No Plan B

September 2, 2011

This morning I listened to my co-worker describe her daughter’s decision to transfer to another college.  Apparently, she has disliked her current school and is wanting to come back to Indiana and attend IU.  Knowing that this would be a large shock to her parents, she prepared a Power Point presentation to explain her rationale.

Of course, most of us found this quite comical. A Power Point presentation? Really? That’s a little overkill! As we joked, her mom shared that the title was ‘Plan B’.

It struck me later on that there is a large group of people in the world who believe they are living ‘Plan B’ or ‘Plan C’.  In that same moment, I thought that I am likely living ‘Plan EEE”.  I have had so many plans which have ‘failed’, I am likely looping through the alphabet for the third time.

Yet, something in me says that is not true.

My last post was about being appointed and having an appointment. I shared verses from Romans 8 and I find myself there, again, tonight.

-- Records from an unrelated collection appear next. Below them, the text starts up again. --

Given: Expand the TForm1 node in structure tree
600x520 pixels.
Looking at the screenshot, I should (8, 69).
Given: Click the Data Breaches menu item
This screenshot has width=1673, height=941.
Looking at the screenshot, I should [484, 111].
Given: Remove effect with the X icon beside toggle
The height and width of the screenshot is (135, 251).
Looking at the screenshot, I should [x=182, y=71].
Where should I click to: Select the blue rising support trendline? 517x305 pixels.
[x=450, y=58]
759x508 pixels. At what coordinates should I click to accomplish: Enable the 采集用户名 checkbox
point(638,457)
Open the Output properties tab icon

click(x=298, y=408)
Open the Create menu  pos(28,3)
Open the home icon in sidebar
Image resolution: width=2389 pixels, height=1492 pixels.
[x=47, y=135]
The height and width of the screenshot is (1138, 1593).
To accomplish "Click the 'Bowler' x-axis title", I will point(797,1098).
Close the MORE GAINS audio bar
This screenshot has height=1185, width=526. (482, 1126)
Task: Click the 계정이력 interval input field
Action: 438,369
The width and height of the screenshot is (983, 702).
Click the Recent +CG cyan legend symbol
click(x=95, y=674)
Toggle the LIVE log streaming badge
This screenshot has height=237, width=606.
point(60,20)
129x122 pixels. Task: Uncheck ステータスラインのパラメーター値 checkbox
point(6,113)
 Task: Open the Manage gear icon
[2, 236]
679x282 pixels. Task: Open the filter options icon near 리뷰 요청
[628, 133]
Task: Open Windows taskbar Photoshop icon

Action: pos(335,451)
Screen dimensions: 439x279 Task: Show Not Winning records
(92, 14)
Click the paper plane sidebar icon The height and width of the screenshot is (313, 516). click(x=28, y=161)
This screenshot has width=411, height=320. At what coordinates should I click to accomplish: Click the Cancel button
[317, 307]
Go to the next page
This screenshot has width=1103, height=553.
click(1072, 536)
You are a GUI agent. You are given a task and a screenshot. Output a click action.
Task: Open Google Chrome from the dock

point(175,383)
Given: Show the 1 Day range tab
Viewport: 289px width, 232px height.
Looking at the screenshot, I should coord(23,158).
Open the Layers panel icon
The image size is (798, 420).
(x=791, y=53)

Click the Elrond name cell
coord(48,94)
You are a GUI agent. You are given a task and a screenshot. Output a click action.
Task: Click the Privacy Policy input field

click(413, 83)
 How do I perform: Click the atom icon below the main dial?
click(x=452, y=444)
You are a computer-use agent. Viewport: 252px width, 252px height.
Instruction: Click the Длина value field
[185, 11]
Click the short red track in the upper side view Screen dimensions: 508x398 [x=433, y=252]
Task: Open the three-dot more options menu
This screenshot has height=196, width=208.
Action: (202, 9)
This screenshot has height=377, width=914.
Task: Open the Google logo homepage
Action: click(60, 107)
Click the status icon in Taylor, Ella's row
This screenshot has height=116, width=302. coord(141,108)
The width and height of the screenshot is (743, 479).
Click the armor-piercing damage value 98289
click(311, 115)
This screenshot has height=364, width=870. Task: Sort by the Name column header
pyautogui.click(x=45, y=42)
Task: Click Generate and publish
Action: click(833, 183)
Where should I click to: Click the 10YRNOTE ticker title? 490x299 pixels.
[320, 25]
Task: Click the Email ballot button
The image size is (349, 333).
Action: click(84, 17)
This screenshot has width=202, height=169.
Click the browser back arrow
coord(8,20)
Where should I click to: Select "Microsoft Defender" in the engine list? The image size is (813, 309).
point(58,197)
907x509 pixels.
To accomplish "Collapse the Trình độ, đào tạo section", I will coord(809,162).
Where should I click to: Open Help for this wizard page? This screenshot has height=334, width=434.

“So now there is no condemnation for those who belong to Christ Jesus. And because you belong to him, the power of the life-giving Spirit has freed you from the power of sin that leads to death. The law of Moses was unable to save us because of the weakness of our sinful nature. So God did what the law could not do. He sent his own Son in a body like the bodies we sinners have. And in that body God declared an end to sin’s control over us by giving his Son as a sacrifice for our sins. He did this so that the just requirement of the law would be fully satisfied for us, who no longer follow our sinful nature but instead follow the Spirit.

Those who are dominated by the sinful nature think about sinful things, but those who are controlled by the Holy Spirit think about things that please the Spirit.  So letting your sinful nature control your mind leads to death. But letting the Spirit control your mind leads to life and peace.”

When I first accepted Jesus’ sacrifice for me, I felt overwhelming gratitude all of the time.  I just wanted to offer my life my back to Him (I still do). I worked for years to root-out my sinful nature.  I studied the Bible and prayed. I worked hard to be honest and kind.  One day, I finally began to feel like a new creation.

And then, one Easter morning, I woke up and the day didn’t feel special anymore.  I knew Christ had died for me. I had seen him change me. 

Yet, I was missing something. 

For years, I went on feeling this way. I just figured that I was ‘maturing’. Then, I thought I needed ‘solid milk’.  In many ways, these things were very true.

Yet, I was missing something.

I read the verses from Romans and always assumed that I just needed to be more ‘spirit-minded’. And I worked harder at it.

Yet, I was missing something.

After ten years of this, I woke up one morning and I felt peace-less.

I was missing something.

I looked back on my life and felt that I had made all of the wrong decisions. I had lived a fairly upright life, yet it seemed there was nothing to show for it.

“There is no condemnation for those who belong to Christ.”

I was missing something.

Even though I had lived ‘well’, so-to-speak, I felt condemned. 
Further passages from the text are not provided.